Is Jesus God?

by Maulana Sadr-ud-Din

The Light (Pakistan), 16th December 1921 Issue (Vol. 1, No. 1, pp. 1–2)

In form, Jesus is human. His parentage is also claimed to be human, as is evident in the attempt made by Matthew’s Gospel at a genealogy tracing Jesus to the house of David. The genealogy affirms that he was indeed the son of Joseph who was a descendant of David.

Matthew was well-aware that the claim to the throne of David could not be established otherwise, and without that there was little hope of Jews accepting Jesus. In presenting his claims to the throne of David, Matthew aimed at portraying Jesus as the Messiah promised in the Old Testament. To prove him Messiah is to say that he was nothing more than a prophet and mortal. To believe, that Jesus was anything else is not only to deny the truth of Matthew’s Gospel, but also to render the endeavours of the evangelist absolutely useless.

The Gospels also record that to all appearances he was a mortal and known to his fellow-Jews as born of Mary and Joseph.

“Is he not the carpenter’s son?”

rings in the ears of those who read the Christian Gospels.

His mortal frame was subject to wear and tear, and as such needed respiration. He took rest, ate, and drank. Exactly as he was born of mortals, he stood in need of everything that a mortal requires to keep his soul and body together. Whenever he could not get food, he suffered the agonies of hunger. It was on such an occasion that he made for a fig tree to help himself. Being disappointed, he flew into a fit and began to swear and curse the tree. In a transport of agonising pain of hunger, he forgot that figs do not bear fruit “in winter,” and that it was madness to curse one. Shakespeare, a keen student of human failings, could not choose a truer character in the grip of starvation.

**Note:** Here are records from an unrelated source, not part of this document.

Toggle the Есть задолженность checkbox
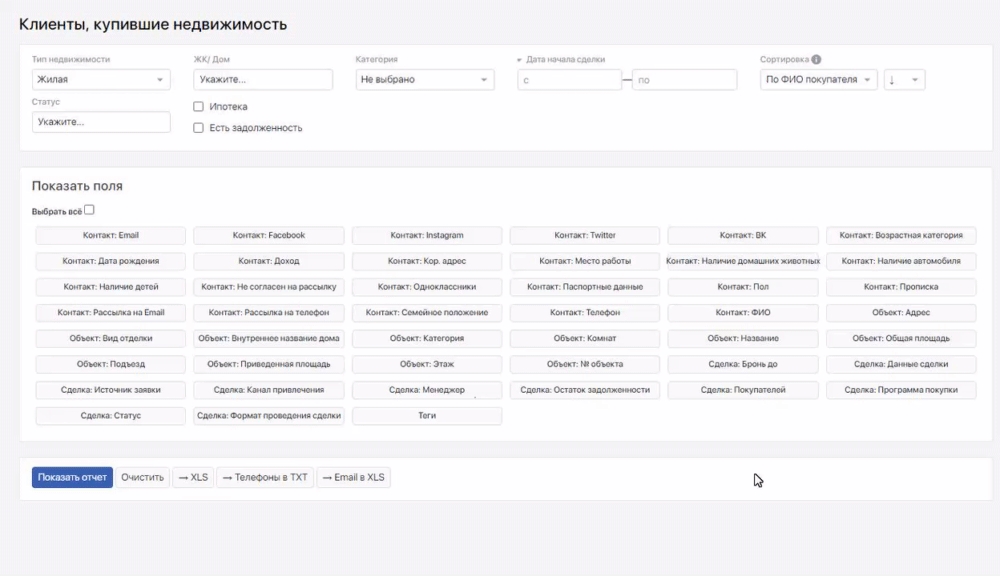 pos(199,128)
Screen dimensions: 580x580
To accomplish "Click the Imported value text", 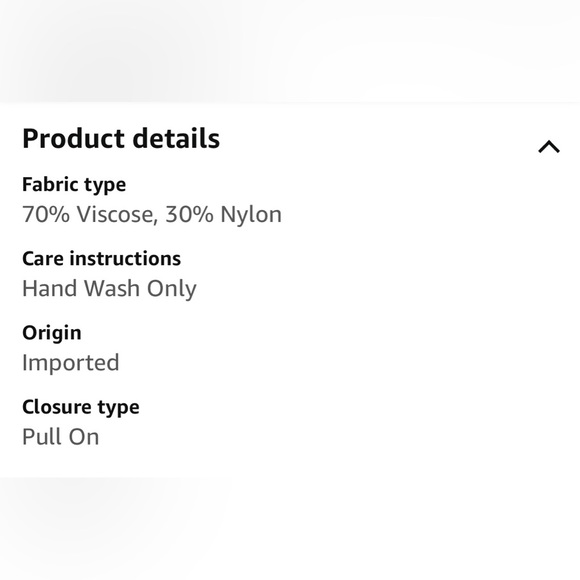I will click(71, 363).
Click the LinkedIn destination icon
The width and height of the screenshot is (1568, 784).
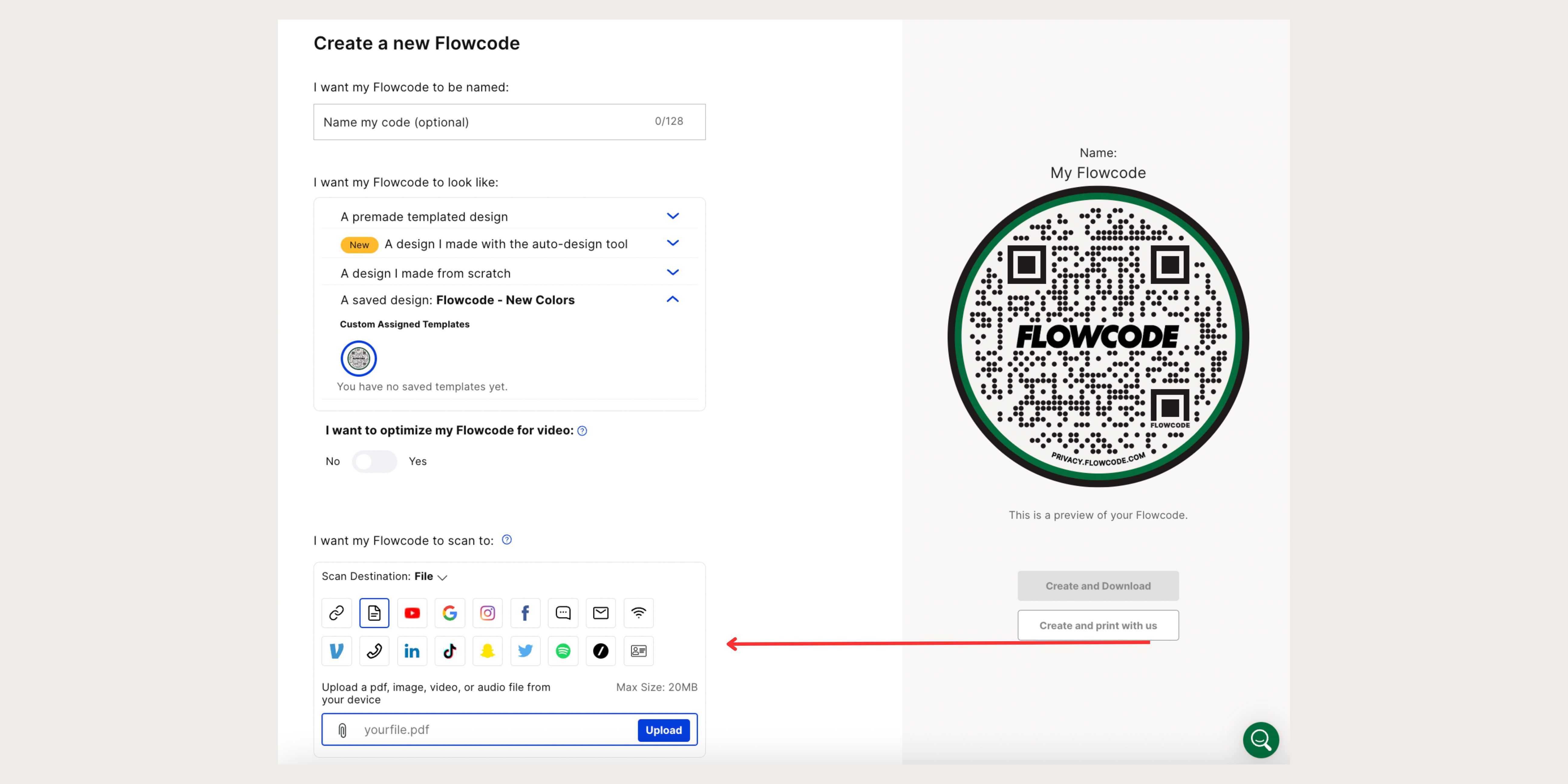(x=412, y=651)
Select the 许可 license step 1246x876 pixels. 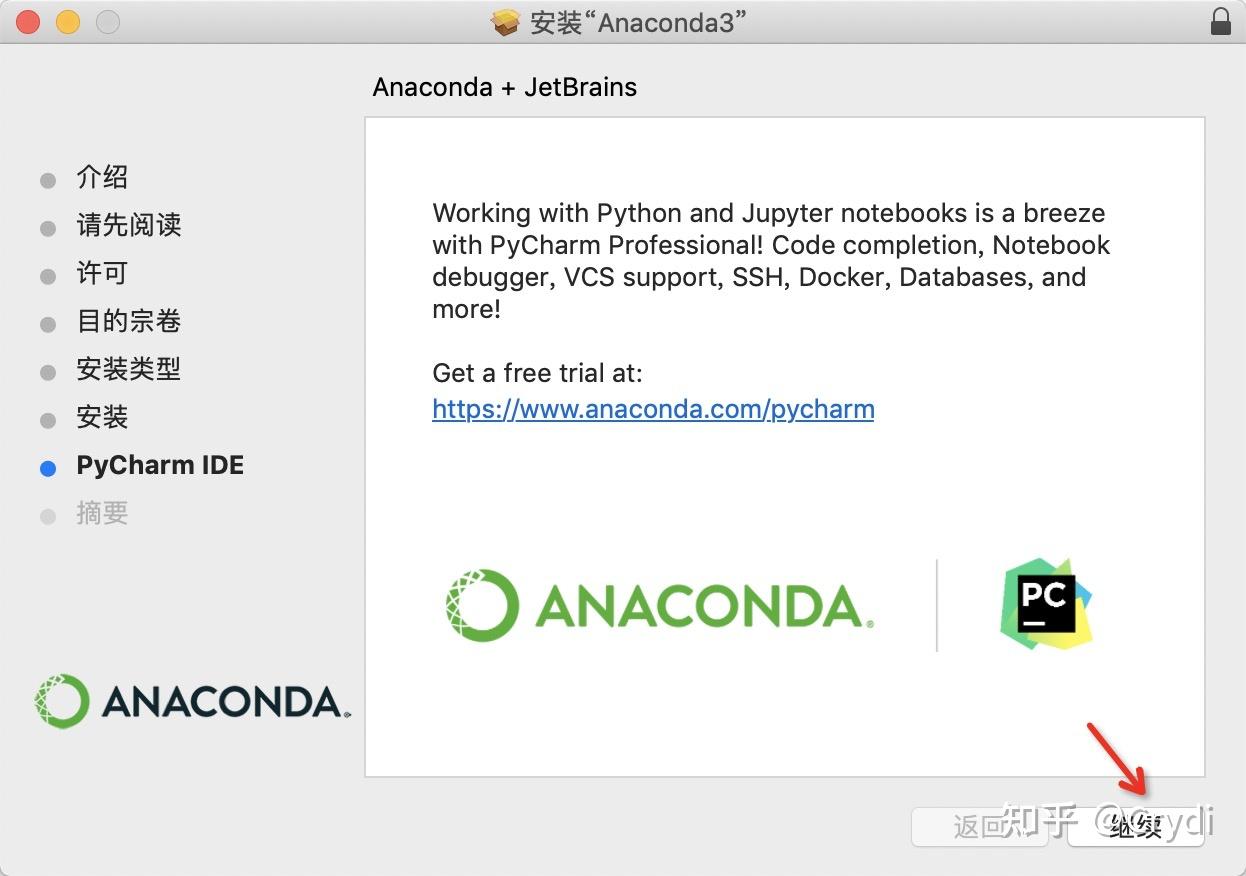click(102, 273)
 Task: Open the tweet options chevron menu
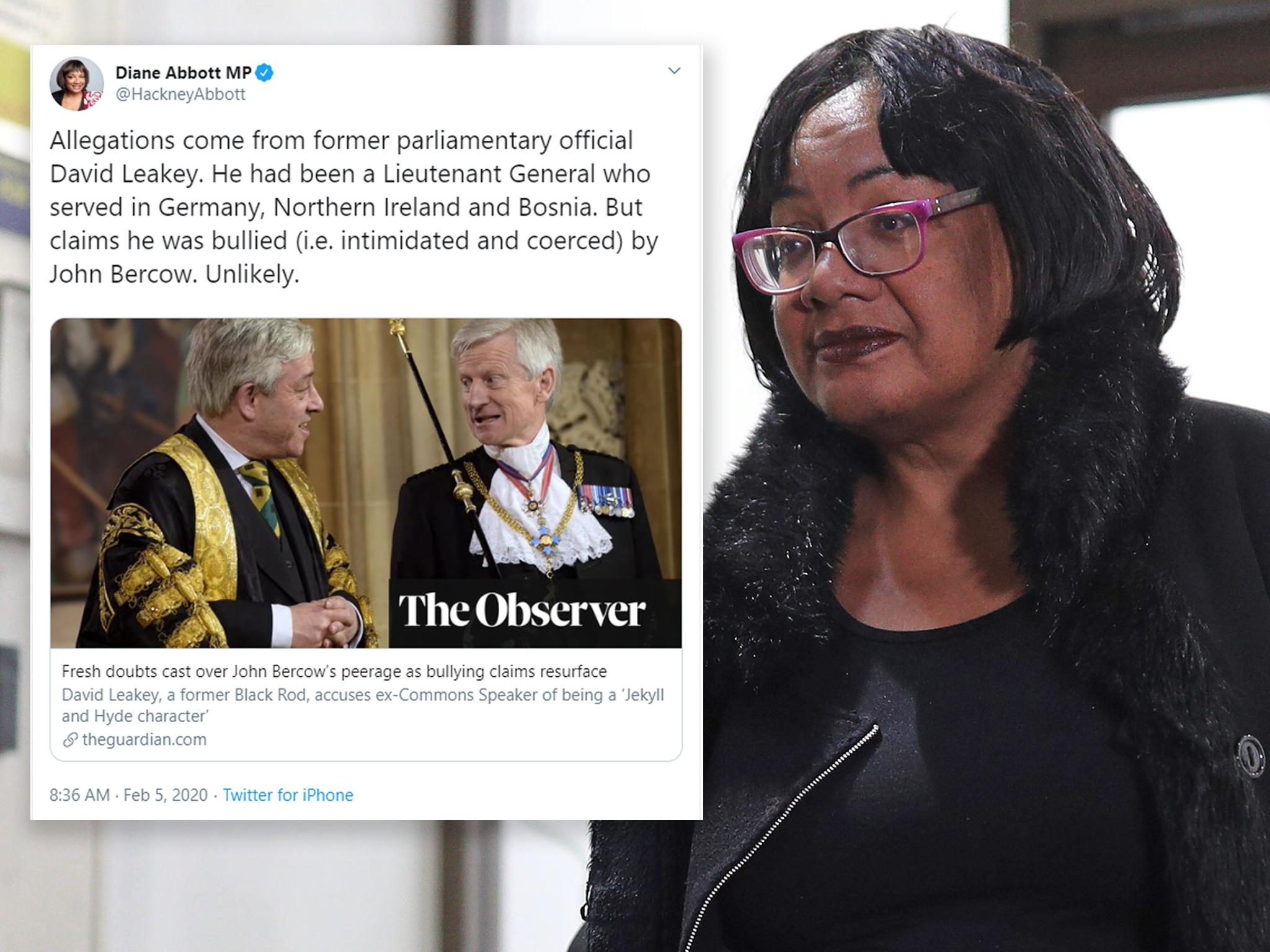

With regard to his sentiments and feelings, he is again out and out a mortal. His claims and his departure from the established Jewish law, brought on his head persecution which it is the lot of every prophet to suffer. Under persecution he does not display manly qualities, much less manifestations of Divine power. An undue sense of danger is on his nerves, drives him from place to place, and forces him to urge upon his followers not to disclose his whereabouts. At last when he fell a victim to the wicked scheme of Rabbis, who induced the Roman Government to arrest him on the grounds of treason, he proved a worse victim to despair and despondency, and his want of faith assumed the shape of that pathetic cry of:

“O my God! O my God! Why hast thou forsaken me?”

This is a picture of the religious tone of mind of Jesus as described in the Christian Gospels. A Muslim would certainly repudiate the charge implied in the account preserved in the Christian scriptures. But as it is, a Christian could not explain away such a picture of helplessness. These heartrending cries are said to have been followed by the death of the mortal, whom some credulous minds were to set up as a deity.

In a word, Jesus was human in form, in birth, in the maintenance of his body, in sharing physical and mental agonies with mortals, and the worst of all in sharing death with them. The question “Is Jesus God?” elicits but an emphatic No.